October 23, 2019 at 11:51 AM
3 minute read
Below is a sample of public officeholders who have been the subject of forfeiture orders this year. Each entry (culled from a list provided by the New Jersey Attorney General's Office) includes the name, date of conviction, date that the forfeiture order was signed, and a brief description of the charges.
- Ruben McAusland (June 27, 2018/July 1, 2019) — The Paterson police officer was convicted of assaulting a suicidal hospital patient after they got into an argument, and selling narcotics that he stole from a crime scene. He was sentenced to five and a half years in prison.
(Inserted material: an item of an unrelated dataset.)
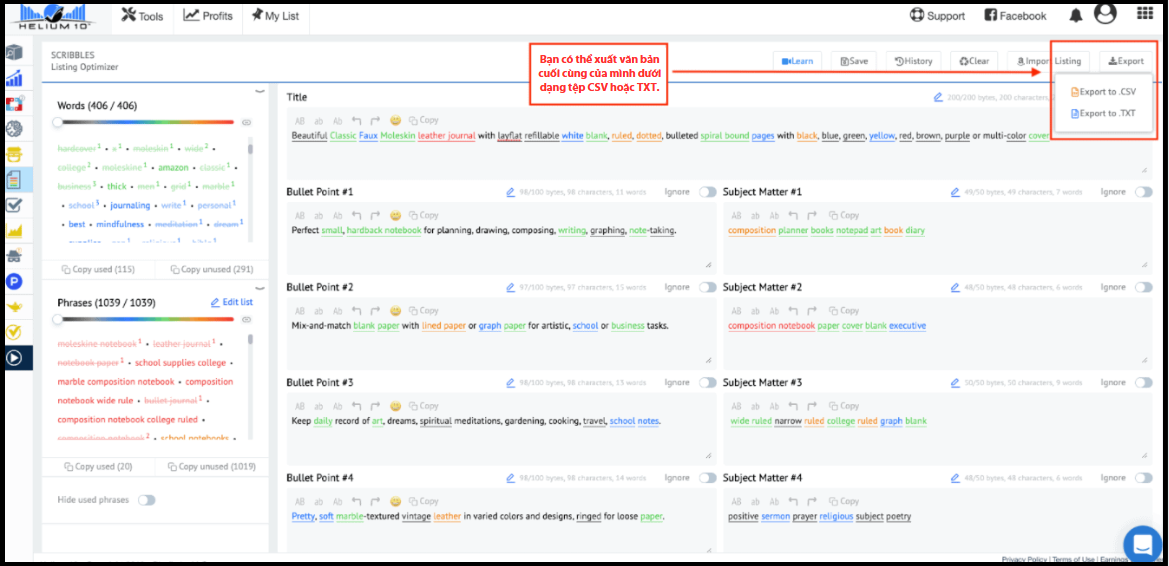Open the Tools menu
Viewport: 1169px width, 566px height.
tap(142, 16)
- Roger Then (Dec. 6, 2018/July 1, 2019) — He was McAusland's partner on the Paterson police force who recorded a video of McAusland's attack on the hospital patient and pleaded guilty to failing to report the incident. He was sentenced to six months in federal prison.
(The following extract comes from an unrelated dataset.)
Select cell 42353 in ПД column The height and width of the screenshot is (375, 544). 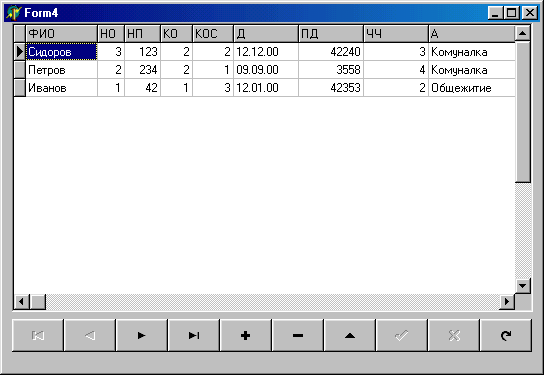click(331, 88)
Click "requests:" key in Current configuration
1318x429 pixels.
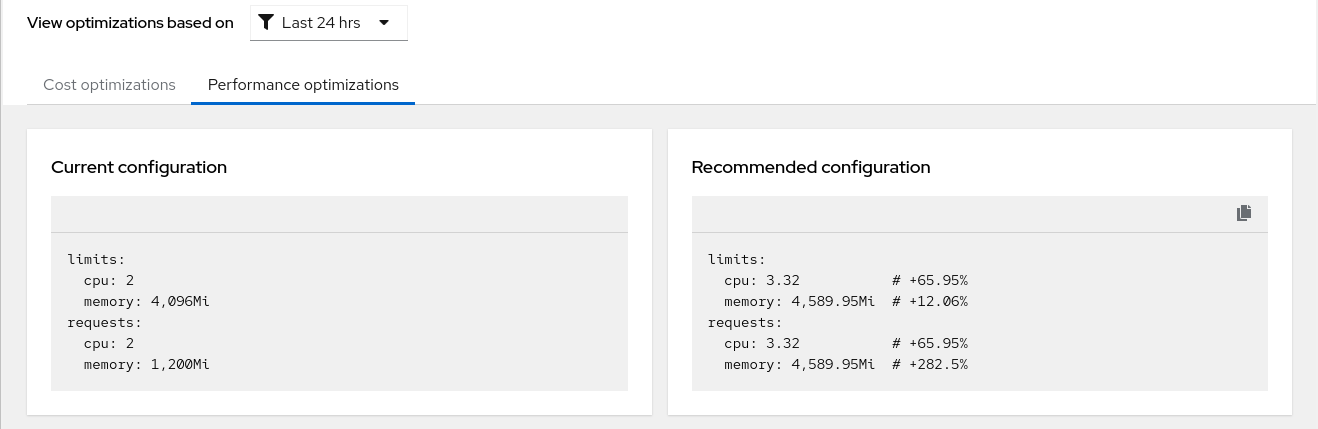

- Philip Zacche (Jan. 5, 2018/June 27, 2019) — The Jersey City police chief admitted taking $31,000 in payments for off-duty security details at a housing complex where he never worked. A judge revoked his pension and health-care benefits six months after he pleaded guilty on Jan. 5, 2018.
- Bennie Anderson (Nov. 21, 2017/May 30, 2019) — The Jersey City tax assessor's office employee accepted a $300 cash bribe in exchange for changing the tax description for a Jersey City property without official city approval. He was charged with attempting to obstruct, delay and affect interstate commerce by extortion under color of official duty.
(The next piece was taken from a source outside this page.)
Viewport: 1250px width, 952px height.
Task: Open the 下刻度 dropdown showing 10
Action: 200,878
- George Gilmore (April 17, 2019/May 7, 2019) — The former Ocean County Republican chairman was convicted last April of tax evasion for failing to submit payroll taxes collected from employees of his law firm and making a false application for a mortgage loan from a bank. He has yet to be sentenced.
- Ehab Abdelaziz/Andrea Fahrenholz (Oct. 3, 2019/April 16, 2019) — Abdelaziz, a Jersey City police officer, received an 18-month prison sentence for fraudulently collecting income for off-duty work he never performed. He was also ordered to pay $33,955 in restitution to Jersey City and forfeit $22,449. In 2015 and 2016, Abdelaziz paid fellow Jersey City police officer Fahrenholz, who assigned the off-duty work, $11,825 in bribe payments in exchange for assistance in submitting phony vouchers to the city. Fahrenholz was sentenced to five years of probation and eight months of home confinement for her role in the scheme, which reportedly involved 10 other officers besides Abdelaziz, as well as former Chief Philip Zacche. She admitted to taking more than $167,000 in fraudulent payments in the off-duty jobs program.
- John E. Schenberger Jr. (Jan. 2, 2008/April 9, 2019) — The Pennsauken police officer oversaw the department's in-house computers and was arrested for emailing hundreds of images of child pornography from a police computer. He was sentenced to 14 years in prison and 10 years of supervised release following his release.